それもイタリアに取材旅行に行っていたときで、ホテルに電話するとパリに移動したという。パリのホテルの名前を聞いて、今度はそちらのホテルに電話するとMさんが出てきた。「どうしたんですか❓おまっさん」といつもの、いささか掠れた声で尋ねられ、事情を説明して、危ういところで事なきを得た。
今考えると、イタリア語もフランス語も出来ないのに、得意でもない英語を駆使してフロントとやり取りしたのだから、切羽詰まっだときの火事場の底力みたいなもんだ。だから私も彼女もMさんには、頭が上がらない。後年彼女に逃げられた話をしたらビックリしていた。
▲私は濃いブルーの表紙の本で読んだが、ダンボール箱の中ですぐにでて来ないのだ、アマゾンで買い直した。
Mさんとは本当に仲が良くて、10歳年下の弟のように可愛がってくれた。1984年の初秋、ゴールデン街で飲んでいた時に、メディア関係の客が多い『ふらて』というスナックで、F(木啓孝)ちゃんを紹介してくれた。

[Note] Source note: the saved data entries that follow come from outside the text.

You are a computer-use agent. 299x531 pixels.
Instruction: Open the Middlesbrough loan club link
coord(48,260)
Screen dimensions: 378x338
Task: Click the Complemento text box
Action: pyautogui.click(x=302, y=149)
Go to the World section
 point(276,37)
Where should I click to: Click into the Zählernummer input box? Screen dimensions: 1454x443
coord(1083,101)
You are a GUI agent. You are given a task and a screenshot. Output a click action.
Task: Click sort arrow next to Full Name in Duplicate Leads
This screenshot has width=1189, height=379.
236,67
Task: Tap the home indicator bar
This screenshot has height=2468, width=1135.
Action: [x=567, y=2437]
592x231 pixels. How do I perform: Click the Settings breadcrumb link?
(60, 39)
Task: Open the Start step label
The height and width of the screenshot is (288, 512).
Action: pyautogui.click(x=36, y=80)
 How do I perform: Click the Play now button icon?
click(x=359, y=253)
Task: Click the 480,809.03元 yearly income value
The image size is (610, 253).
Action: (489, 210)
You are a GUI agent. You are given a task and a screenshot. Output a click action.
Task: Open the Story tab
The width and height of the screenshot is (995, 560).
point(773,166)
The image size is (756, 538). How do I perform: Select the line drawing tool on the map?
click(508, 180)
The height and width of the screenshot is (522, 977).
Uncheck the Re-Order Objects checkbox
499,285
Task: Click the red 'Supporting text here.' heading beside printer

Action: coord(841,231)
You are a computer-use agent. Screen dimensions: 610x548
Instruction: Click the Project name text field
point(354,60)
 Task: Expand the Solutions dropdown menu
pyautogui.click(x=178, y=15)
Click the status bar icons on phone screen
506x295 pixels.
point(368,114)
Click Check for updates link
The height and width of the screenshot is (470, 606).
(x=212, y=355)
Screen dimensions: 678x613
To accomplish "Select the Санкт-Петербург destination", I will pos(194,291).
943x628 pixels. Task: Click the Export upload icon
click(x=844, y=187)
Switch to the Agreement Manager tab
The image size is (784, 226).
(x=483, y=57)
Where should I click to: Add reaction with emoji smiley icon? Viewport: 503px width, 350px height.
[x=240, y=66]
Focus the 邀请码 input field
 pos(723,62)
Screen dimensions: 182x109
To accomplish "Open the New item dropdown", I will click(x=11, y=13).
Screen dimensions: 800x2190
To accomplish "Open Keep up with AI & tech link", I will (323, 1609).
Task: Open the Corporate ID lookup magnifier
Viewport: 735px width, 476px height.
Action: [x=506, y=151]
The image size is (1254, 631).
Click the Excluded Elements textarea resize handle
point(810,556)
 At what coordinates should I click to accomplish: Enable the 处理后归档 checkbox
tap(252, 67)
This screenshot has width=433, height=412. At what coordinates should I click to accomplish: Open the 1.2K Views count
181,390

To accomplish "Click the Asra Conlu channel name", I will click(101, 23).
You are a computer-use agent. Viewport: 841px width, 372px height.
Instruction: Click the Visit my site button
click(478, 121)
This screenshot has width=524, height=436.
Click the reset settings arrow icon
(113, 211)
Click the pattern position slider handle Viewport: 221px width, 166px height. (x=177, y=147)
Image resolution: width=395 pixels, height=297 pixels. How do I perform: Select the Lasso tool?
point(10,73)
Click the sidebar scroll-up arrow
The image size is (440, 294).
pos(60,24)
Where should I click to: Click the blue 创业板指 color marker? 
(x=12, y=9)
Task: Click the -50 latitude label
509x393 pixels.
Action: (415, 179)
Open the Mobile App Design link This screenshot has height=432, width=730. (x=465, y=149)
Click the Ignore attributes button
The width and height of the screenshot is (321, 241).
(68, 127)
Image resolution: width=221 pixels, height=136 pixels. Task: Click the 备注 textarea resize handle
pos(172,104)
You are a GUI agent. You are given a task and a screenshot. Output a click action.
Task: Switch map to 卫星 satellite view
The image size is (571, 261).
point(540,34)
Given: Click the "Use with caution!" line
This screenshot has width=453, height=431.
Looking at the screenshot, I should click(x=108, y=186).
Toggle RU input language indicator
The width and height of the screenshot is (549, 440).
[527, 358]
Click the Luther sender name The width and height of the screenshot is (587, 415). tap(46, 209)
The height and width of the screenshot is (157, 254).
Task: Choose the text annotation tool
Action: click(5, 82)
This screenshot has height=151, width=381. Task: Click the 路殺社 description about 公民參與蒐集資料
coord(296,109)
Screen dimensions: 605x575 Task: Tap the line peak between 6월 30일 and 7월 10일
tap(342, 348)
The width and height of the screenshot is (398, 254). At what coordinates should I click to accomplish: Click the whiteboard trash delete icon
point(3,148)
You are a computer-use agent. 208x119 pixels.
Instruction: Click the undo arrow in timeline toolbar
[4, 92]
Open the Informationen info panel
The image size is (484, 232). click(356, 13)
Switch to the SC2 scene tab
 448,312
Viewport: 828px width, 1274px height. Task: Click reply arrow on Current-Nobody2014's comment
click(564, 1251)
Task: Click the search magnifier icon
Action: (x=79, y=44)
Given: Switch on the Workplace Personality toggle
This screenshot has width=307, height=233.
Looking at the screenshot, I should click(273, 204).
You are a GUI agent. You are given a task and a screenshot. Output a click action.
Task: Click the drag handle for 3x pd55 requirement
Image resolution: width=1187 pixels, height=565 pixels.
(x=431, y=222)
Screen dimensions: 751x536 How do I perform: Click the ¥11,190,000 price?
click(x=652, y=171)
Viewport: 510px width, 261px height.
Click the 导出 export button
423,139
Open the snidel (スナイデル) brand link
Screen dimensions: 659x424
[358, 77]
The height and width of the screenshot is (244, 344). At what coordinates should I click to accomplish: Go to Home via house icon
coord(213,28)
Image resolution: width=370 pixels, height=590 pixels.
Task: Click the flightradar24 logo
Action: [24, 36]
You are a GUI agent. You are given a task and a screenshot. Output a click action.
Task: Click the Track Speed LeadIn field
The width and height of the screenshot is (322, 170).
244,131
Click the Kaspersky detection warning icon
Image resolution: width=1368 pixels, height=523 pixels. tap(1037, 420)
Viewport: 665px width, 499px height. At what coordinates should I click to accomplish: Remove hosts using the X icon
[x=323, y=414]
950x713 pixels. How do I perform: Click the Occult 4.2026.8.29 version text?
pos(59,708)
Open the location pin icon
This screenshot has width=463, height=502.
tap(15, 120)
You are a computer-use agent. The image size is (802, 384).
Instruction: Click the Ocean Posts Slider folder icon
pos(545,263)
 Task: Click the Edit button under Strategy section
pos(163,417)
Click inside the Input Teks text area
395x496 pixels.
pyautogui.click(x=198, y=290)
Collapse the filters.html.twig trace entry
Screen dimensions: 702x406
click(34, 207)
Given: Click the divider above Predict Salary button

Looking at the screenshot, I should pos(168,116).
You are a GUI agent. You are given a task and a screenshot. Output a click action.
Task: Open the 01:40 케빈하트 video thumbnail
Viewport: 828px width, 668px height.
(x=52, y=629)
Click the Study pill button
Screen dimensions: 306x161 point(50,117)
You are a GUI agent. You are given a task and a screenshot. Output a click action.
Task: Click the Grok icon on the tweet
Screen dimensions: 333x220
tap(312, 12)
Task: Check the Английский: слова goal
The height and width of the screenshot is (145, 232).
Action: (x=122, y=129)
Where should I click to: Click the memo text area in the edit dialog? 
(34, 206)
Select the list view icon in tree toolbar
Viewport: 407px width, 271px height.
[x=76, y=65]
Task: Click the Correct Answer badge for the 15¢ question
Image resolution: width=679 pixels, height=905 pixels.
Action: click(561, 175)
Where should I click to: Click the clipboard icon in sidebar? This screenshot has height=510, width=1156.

Mさんが高田馬場のW稲田大学に近い新しい仕事場で、ヤクザに刺された日は、元々は私と馬場近くの確か『大正❓ホテル』のロビーで待ち合わせていたのが、急な記者会見で行けなくなり、キャンセルした。Mさんはそのため事務所に引き上げたところをやられた。責任の一端は私にあるような気がして、今でも申し訳なく思っている。救急搬送先が東京女子医大だと分かると慌てて駆けつけた。普段は家族しか入れないところを、奥さんが「親戚の者ですから」と中に入れてくれた。
当時は「一人一殺」のようなテロが横行していて、確かその4〜5年前に尾崎清光とかいう住吉会系の暗黒世界のドンが、女子医大に入院中、襲撃されて射殺された事件があった。これはまだ私が捜査4課を担当している頃で、Mさんが襲われたのは、遊軍記者の時だった。
回復した後も、臆することなく暴力団を追及し続けているところが、半端なく凄い。編集者ばかりか多くの若手ライターからも尊敬されていて、『食肉の帝王』で講談社ノンフィクション賞を獲ったときのパーティーも2次会も出席したが、みんなが本当に自分のことの様に喜んでいた。当事者でない私までも自分が受賞したかの様に嬉しかった。今回奇しくも『日刊Gンダイ』で、隔週月曜にMさんの裏番を担当することになったのも、不思議な縁だ。
記者に限らず、どんな仕事でも出会いこそが、”全て” だとつくづく思う。当たり前か。